##### Extracted information #####

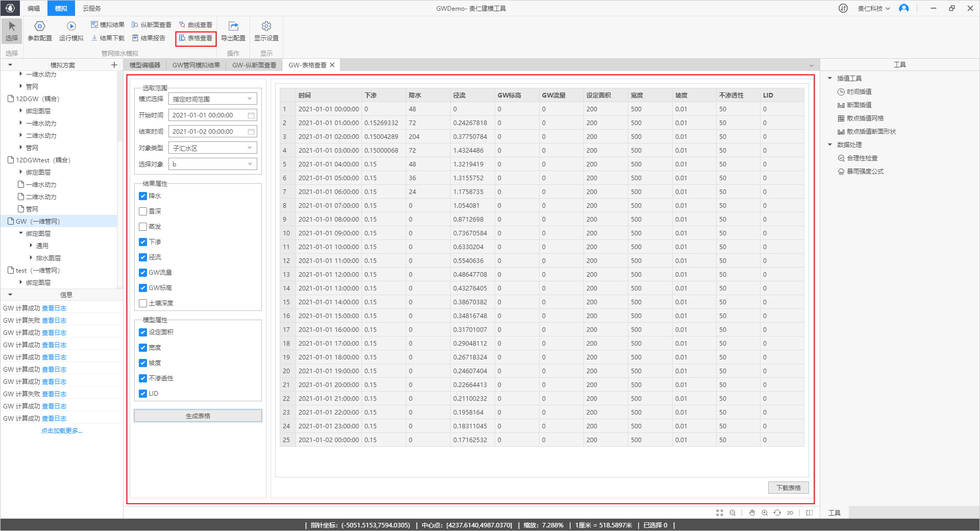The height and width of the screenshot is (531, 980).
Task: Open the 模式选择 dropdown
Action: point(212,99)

#####
##### Extracted information #####

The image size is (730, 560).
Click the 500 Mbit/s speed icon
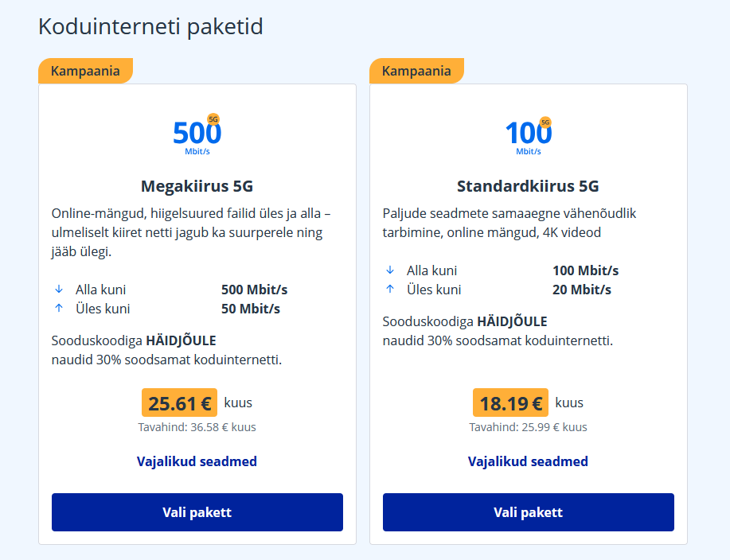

#####

### Work to complete
Above this task is a listing. Restate, word for word and with nothing added, the lines from the one with "The image size is (730, 560)." through the one with "Click the 500 Mbit/s speed icon".

### Output of the task
The image size is (730, 560).
Click the 500 Mbit/s speed icon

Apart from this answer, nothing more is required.